Start of Block
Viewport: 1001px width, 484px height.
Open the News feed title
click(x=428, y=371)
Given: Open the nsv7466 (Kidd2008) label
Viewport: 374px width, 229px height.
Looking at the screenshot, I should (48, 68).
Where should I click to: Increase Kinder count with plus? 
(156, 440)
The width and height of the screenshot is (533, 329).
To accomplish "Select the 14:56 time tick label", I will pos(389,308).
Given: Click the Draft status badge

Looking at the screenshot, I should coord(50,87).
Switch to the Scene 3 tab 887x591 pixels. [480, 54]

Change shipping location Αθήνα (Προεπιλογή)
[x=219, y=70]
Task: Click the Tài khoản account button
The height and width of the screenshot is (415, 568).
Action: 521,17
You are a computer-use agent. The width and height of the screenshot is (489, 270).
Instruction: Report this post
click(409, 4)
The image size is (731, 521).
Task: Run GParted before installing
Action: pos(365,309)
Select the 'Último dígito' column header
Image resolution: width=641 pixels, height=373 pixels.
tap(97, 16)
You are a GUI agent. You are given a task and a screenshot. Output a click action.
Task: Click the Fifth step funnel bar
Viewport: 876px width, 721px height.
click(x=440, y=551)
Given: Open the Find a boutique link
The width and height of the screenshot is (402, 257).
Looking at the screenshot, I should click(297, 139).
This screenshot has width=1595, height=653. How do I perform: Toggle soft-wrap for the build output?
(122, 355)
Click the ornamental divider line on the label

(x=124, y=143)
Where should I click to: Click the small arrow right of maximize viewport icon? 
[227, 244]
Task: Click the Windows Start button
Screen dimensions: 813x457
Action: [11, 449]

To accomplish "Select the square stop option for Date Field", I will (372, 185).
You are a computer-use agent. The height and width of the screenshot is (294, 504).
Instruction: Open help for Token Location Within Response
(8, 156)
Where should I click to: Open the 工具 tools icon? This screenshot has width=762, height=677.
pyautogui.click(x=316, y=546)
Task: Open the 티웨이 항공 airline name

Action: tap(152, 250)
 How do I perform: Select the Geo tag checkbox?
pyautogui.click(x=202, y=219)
End of Block
■ Exercise description
In the answer, the lines from the first line of the data above through the line containing "The width and height of the screenshot is (533, 329)." must appear exactly as written, with nothing else.

■ Task result
Viewport: 1001px width, 484px height.
Open the News feed title
click(x=428, y=371)
Given: Open the nsv7466 (Kidd2008) label
Viewport: 374px width, 229px height.
Looking at the screenshot, I should (48, 68).
Where should I click to: Increase Kinder count with plus? 
(156, 440)
The width and height of the screenshot is (533, 329).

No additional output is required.